WHAT TO PRODUCE
From the entries that follow, extract each line holding the string "will".

= = = = =

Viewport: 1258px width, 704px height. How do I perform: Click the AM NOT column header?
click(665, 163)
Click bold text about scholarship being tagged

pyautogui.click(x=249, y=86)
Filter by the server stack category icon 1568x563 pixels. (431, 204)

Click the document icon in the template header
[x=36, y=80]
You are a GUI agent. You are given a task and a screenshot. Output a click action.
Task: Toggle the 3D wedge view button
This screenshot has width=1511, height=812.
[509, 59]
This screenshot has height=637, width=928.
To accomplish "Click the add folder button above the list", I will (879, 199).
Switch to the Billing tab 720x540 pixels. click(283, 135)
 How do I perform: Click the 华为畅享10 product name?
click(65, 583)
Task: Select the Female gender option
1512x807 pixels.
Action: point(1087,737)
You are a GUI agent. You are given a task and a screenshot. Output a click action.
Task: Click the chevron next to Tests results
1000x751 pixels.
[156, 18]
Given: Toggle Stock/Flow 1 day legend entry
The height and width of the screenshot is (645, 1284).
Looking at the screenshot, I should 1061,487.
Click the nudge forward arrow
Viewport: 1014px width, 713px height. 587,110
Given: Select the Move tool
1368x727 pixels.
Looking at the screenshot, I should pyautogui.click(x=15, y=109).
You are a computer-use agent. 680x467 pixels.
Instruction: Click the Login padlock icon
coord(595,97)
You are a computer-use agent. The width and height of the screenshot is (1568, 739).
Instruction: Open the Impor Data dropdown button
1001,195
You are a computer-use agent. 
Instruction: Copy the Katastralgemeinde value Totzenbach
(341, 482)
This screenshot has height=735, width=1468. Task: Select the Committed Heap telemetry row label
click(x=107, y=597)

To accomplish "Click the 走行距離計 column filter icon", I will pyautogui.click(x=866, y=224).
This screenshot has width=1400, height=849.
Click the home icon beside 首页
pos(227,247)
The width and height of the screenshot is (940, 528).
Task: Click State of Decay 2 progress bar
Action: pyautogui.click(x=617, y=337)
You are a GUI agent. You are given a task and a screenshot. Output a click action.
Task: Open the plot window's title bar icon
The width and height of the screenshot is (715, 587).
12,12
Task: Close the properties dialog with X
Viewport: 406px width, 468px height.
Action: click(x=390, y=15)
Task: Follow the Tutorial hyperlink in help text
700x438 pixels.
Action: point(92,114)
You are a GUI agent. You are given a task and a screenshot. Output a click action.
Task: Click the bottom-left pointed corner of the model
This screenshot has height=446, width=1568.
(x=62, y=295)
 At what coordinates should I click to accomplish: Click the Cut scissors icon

= = = = =

FINAL ANSWER
To accomplish "Click the add folder button above the list", I will (879, 199).
To accomplish "Click the 走行距離計 column filter icon", I will pyautogui.click(x=866, y=224).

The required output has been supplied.